--- DATA ---

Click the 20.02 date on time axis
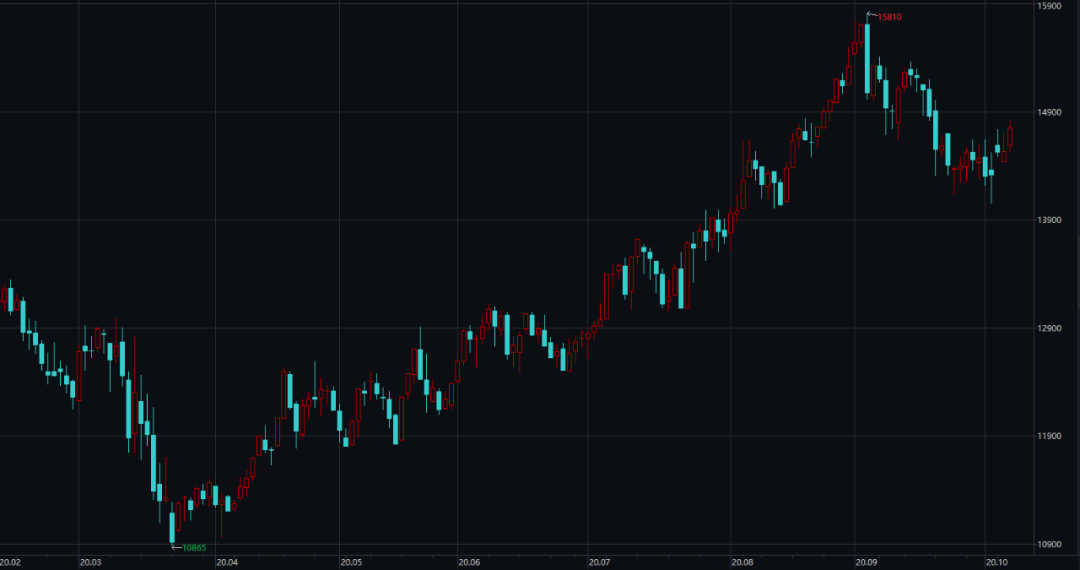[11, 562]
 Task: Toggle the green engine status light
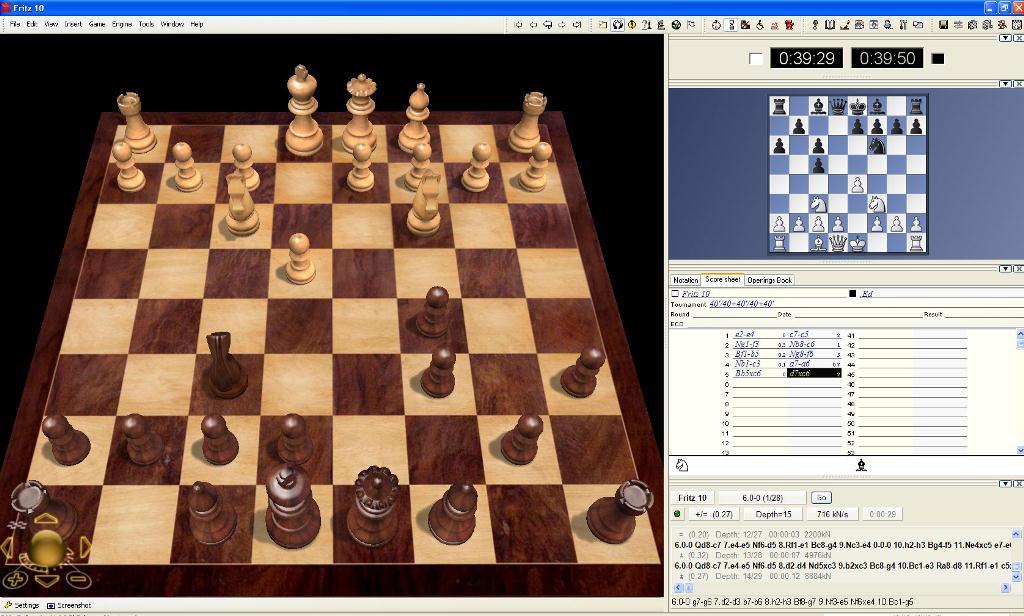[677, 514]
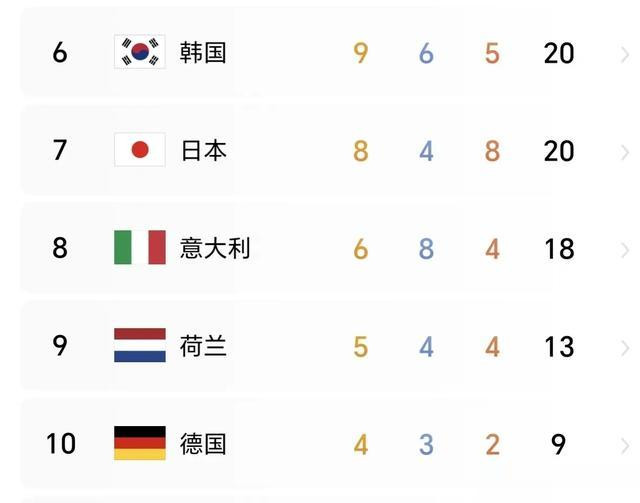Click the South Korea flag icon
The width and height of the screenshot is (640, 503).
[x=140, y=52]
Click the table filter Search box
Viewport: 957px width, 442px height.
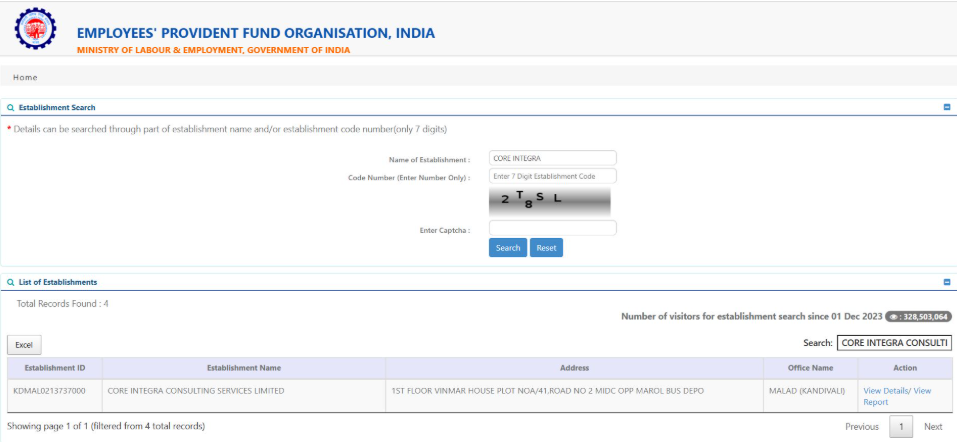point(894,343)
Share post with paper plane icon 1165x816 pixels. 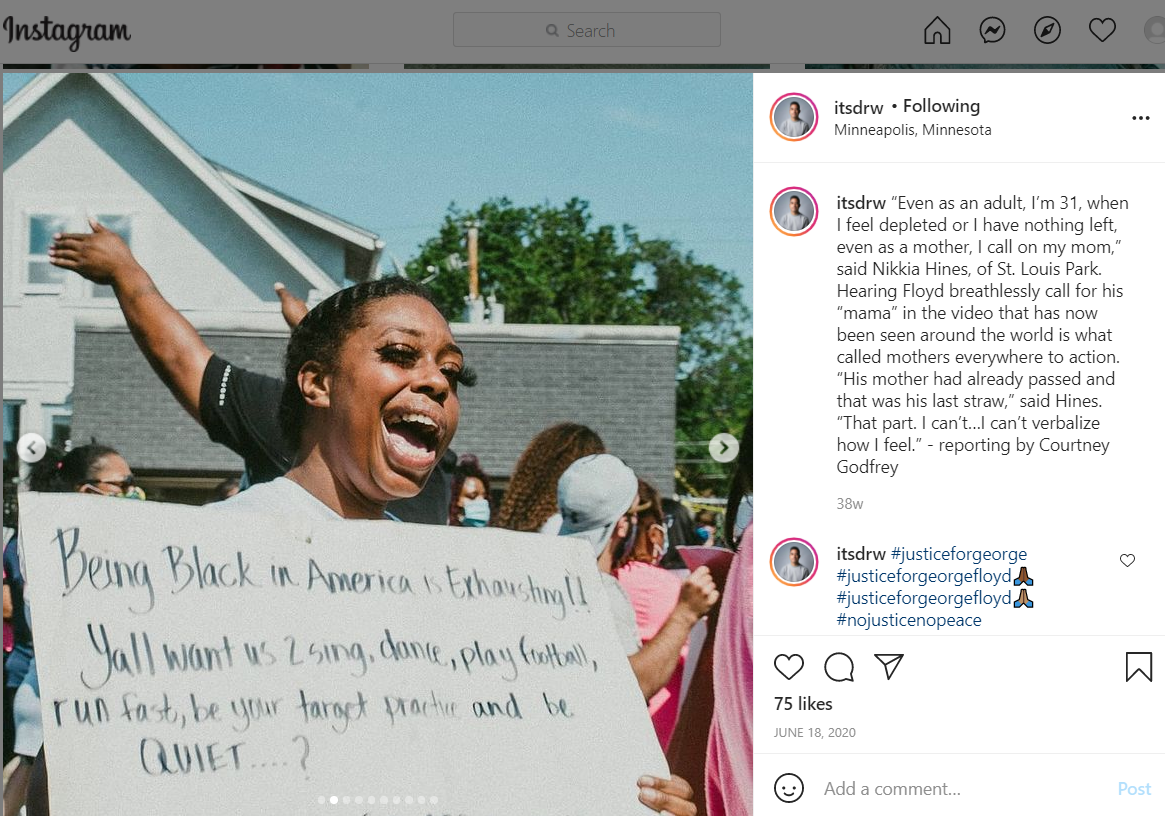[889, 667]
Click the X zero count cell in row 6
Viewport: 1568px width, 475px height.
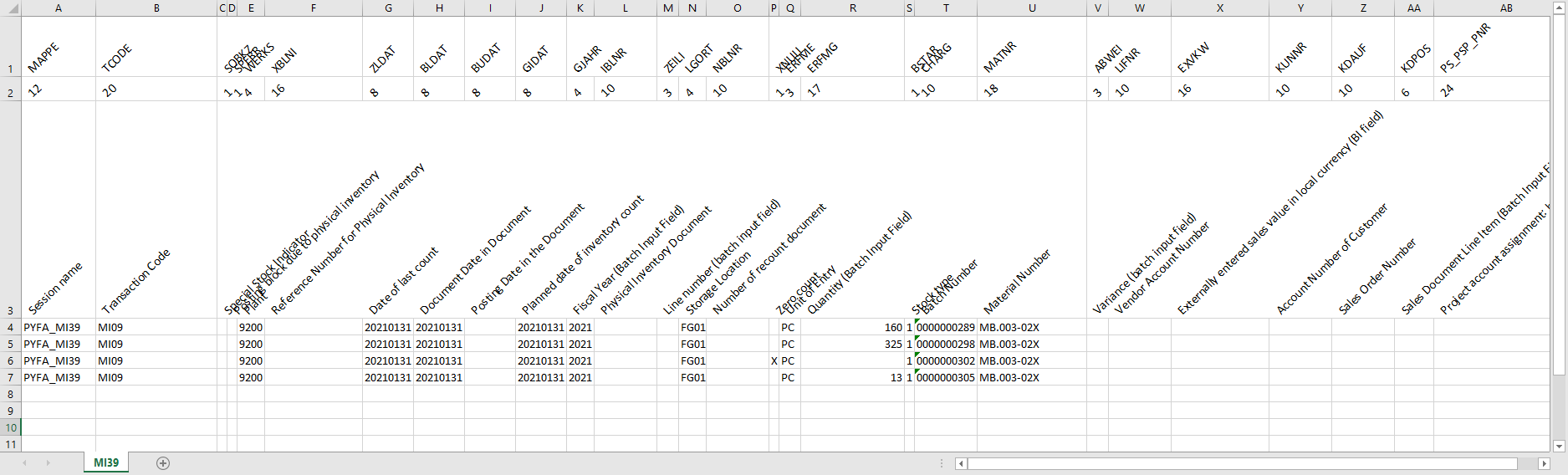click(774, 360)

---

TASK ITEM:
For this exercise, the lines from the one containing "Click the X zero count cell in row 6" through the last line of the entries above are to be output exactly, both included, and pictures are skipped.

RESPONSE AREA:
Click the X zero count cell in row 6
Viewport: 1568px width, 475px height.
click(774, 360)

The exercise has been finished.